Power Rankings: Preseason: 12. This week: 17

2009 Schedule/Results

AP Photo/Morry Gash
There are questions about the futures of Green Bay Packers general manager Ted Thompson and coach Mike McCarthy.
Where they stand: The Packers are 4-4 and tied with Chicago for second place in the NFC North. A pair of losses to Minnesota has all but scuttled the Packers’ chances for the division title, but there are greater concerns about this team. Three of its four victories have come against opponents who are currently 1-7: St. Louis, Cleveland and Detroit. Green Bay has given up an NFL-high 37 sacks and have faced the ignominy of watching former quarterback Brett Favre lead Minnesota to a 7-1 start.

Disappointments: The Packers have failed to establish the consistency they hoped to achieve on the offensive line. Instead, the line is in as much disarray as ever. The only Week 1 starter who seems on solid ground is right guard Josh Sitton. Otherwise, both tackle positions are in flux and left guard Daryn Colledge has regressed. First-round draft pick B.J. Raji missed the beginning of training camp in a contract holdout, promptly sprained his ankle and has made minimal impact on the defensive line. No one should be surprised, but veteran Aaron Kampman hasn’t made an impact at linebacker in the Packers’ new 3-4 scheme and has been spending more time as a traditional defensive end.

Surprises: Linebacker Brandon Chillar emerged from training camp as one of the Packers’ top linebackers and has fit well into the scheme. But as per Green Bay’s luck, Chillar fractured his hand two weeks ago and is sidelined. Most observers thought A.J. Hawk would be a natural fit for the 3-4 defense. He wasn’t quite fast enough as an outside linebacker in the 4-3 and perhaps not big enough to be a middle linebacker in that alignment. But Hawk hasn’t made much impact as a 3-4 inside linebacker, either, and has seen his playing time diminish significantly.

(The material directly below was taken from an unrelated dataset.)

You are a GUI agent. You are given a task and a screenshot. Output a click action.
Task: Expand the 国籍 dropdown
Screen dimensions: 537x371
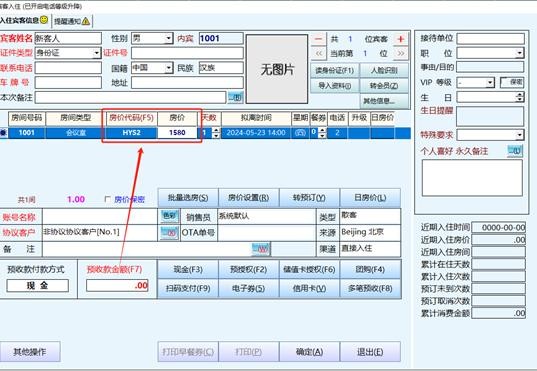pos(168,68)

Outlook: Based on the strength (or weakness) of the Packers’ victories this season, it’s hard to paint a rosy picture for the second half of the season. It’s also difficult to conceive of a quick fix to their season-long problems on the offensive line. Barring sudden cohesion there, the second half of the Packers’ season could devolve into a referendum on the futures of general manager Ted Thompson and coach Mike McCarthy. Both have long-term contracts in place, but these days angst is high in Green Bay.